At my current job, I’m privy to some pretty neat opportunities. Five weeks vacation, for example, and a convenient cafeteria. One of the most unique privileges, I feel, is a program called Friday Lunch. It’s a weekly speaker series, most usually hosted by a certain popular columnist, in which speakers give brief opening remarks on a topic of their choice, with the remainder of the lunch dedicated to discussion in this room full of, you know, accomplished smarty pantses.

I’m sure I can’t and should not discuss what goes on behind these doors. I don’t even know if I’m allowed to say who I’ve (sort of) had lunch with. But today’s lunch could have made for a marvelous game of Speech BINGO. This is that silly game when you and bunch of friends pass out a BINGO card and you mark when an overused catchphrase is said. Today’s included “No one knows more about ___ than ___[often ‘you’], but I think…” or dropping in a question-asker’s first name sometime in the first two sentences of an answer, and the inevitable similes comparing legislative battles to football. It was a pretty standard display of someone trying to make an impersonal forum personal by making things intimately relatable.

This might sound like I’m calling the speaker out, but I’m not: how can you call someone out for doing that? It was just a very clear example of the communication strategy of bringing the conversation somewhere you’re comfortable (e.g. stalling or flattery or rehashing really really old jokes). I’m sure we all repeat patterns in our language depending on the social situation, and speaking to small room full of people eager to make salient points regarding a topic of your choice is certainly a unique one. Who could be blamed for repititiously reaching into the same box of comfortable phrases in that setting?
^^^^^^^^^^^^^^^^
- **Problems to solve**:
- A) Answer these questions using the passage about the Friday Lunch speaker series.
(i) How many weeks of vacation does the writer's current job provide?
(ii) Who most usually hosts Friday Lunch?
(iii) To what do the inevitable similes compare legislative battles?
- B) Carry on the passage about the Friday Lunch speaker series, picking up right after its final sentence.

- **Data section**:
^^^^^^^^^^^^^^^^
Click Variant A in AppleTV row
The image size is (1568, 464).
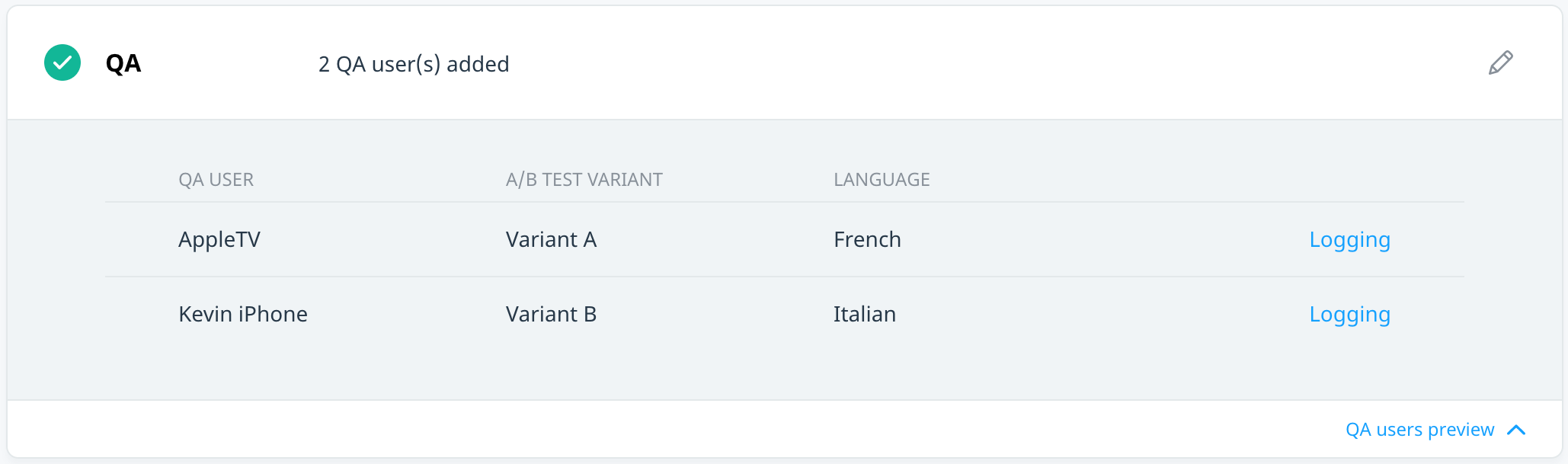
^^^^^^^^^^^^^^^^
- **Task-by-task results**:
- A)
(i) Five weeks.
(ii) A certain popular columnist.
(iii) Football.

- B)
It’s like interviewing for jobs. If you’ve ever been in the unfortunate position to interview for jobs repeatedly, you sort of end up learning all the twists that interviewers throw at you; you “get good at interviewing” if you’re not always the most naturally charming and intelligent person in the room.

There’s no point here, other than that it’s interesting to note these dynamics in people who are advanced in their fields. There are plenty of things that separate politicians, academics, businessfolk, “the successful” from a shlub like me. But perhaps recognizing, absorbing, and emulating their reactions and patterns is fundamental to being a con man something eminently doable that just could lead one towards some path of “success” (whatever that may be).